1. On appeal the Subordinate Judge affirmed the finding that the holding is not protected from enhancement, and also held that no custom of transfer of occupancy rights without the consent of the landlord had been established. This last finding is irrelevant, as ejectment is not sought. He went on to hold that Nuro Panday had no right to build, and consequently could give no such right to his vendee. He assumes it to be an established rule that a lessee cannot build on land held by him for cultivation, and supports this view by a reference to the case of Juggut Chunder Roy Chowdhry v. Eshan Chunder Banerjee 24 W.R. 220. In that judgment the Court said: 'It may well be that, in particular places, ryots having rights of occupancy in land for agricultural purposes may, by custom, have the right to transfer it to any person to hold for the same purpose; but that will not carry with it the proposition that a person who may be desirous of erecting a large house in the midst of an agricultural mehal, can buy up the tenures and rights of several cultivators and convert the land which they formerly occupied into a dwelling-house and appurtenances.' These observations, however, are qualified by what follows. The Court did net dispose of the case simply on this view of the law, but remanded it for enquiry, among other things, whether any and what express injury resulted to the plaintiff from the acts complained of. It must, however, be borne in mind that, in this case the defendant was co-sharer in the estate.

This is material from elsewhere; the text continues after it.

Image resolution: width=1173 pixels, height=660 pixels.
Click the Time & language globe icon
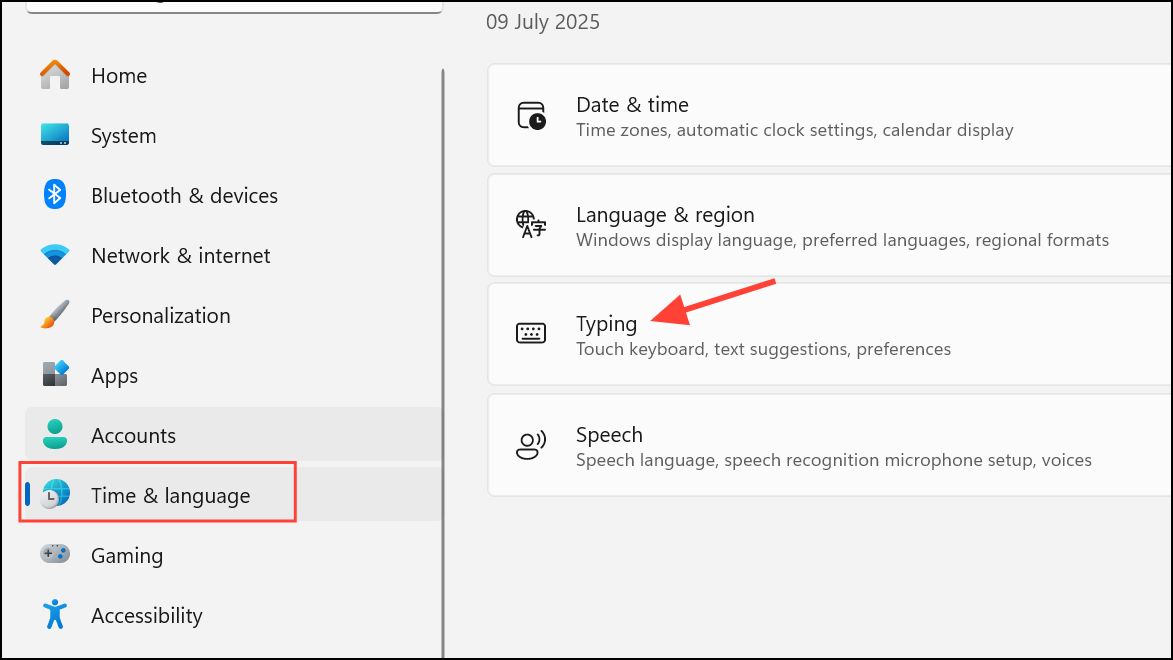56,494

2. It is complained that the Subordinate Judge ought not to have affirmed the decree in favour of the plaintiff without enquiring whether any injury would result to the plaintiffs from the building commenced by the defendant, and without allowing him to give further evidence to establish the guzasth rights of Nuro Panday. (The learned Judge having referred to the defendant's witnesses not being examined, and the Subordinate Judge's finding thereon, continued.) Reference has been made by the respondent to what is called the issumnavisee of witnesses. This, I think, is of no importance. A party is not tied down to any particular line of enquiry indicated in a list of his witnesses, but the fact that his complaint to the lower Appellate Court was based on the exclusion of evidence on a particular point is sufficient to tie him down to that point in special appeal.

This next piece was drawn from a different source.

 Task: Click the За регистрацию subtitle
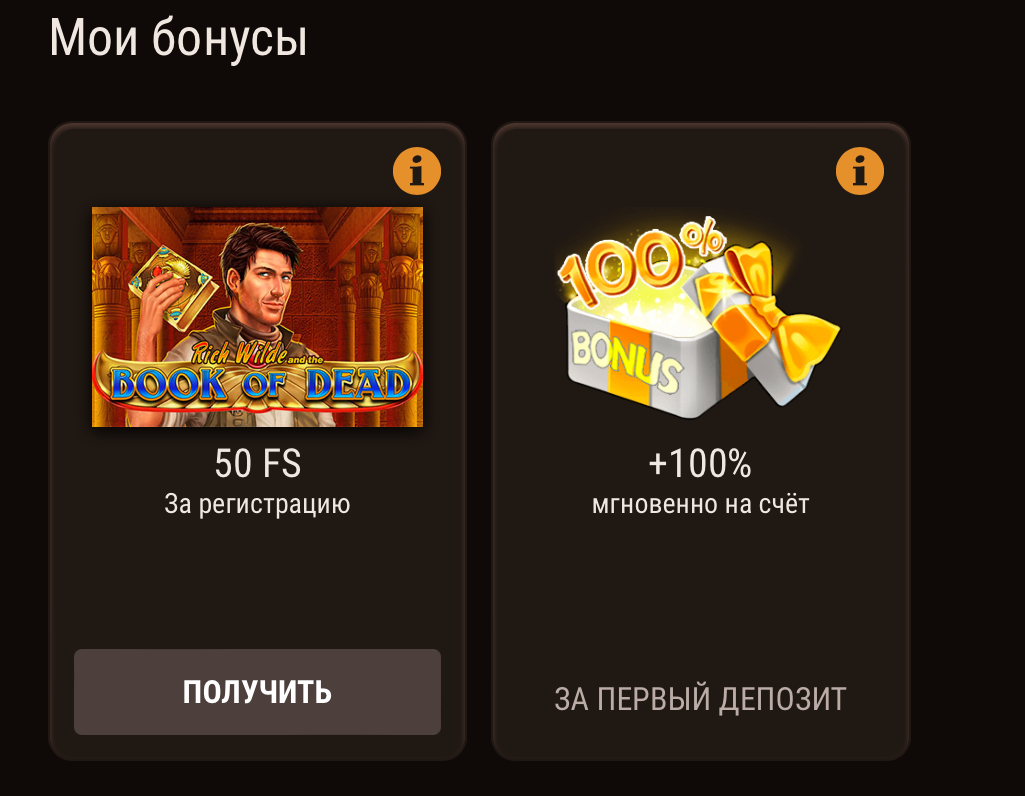(x=257, y=505)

3. As to the other objection, I think we must hold that a ryot who relies upon an occupancy right must be taken as thereby admitting that the letting was of such a character as is contemplated in Beng. Act VIII of 1869; and it has been held that this law only applies to agricultural holdings. If then we take it that the land was let on the understanding that it was to be used for cultivation, the fact the ryot has acquired a right of occupancy does not alter any of the terms of the letting, except the conditions (if any) fixing a term for the tenancy.
4. The statutory right of occupancy cannot be extended so as to make it include complete dominion over the land, subject only to the payment of a rent liable to be enhanced on certain conditions. The landlord is still entitled to insist that the land shall be used for the purposes for which it was granted, and although a liberal construction may be adopted, it cannot extend to a complete change in the mode of enjoyment.
5. The appeal must be dismissed with costs.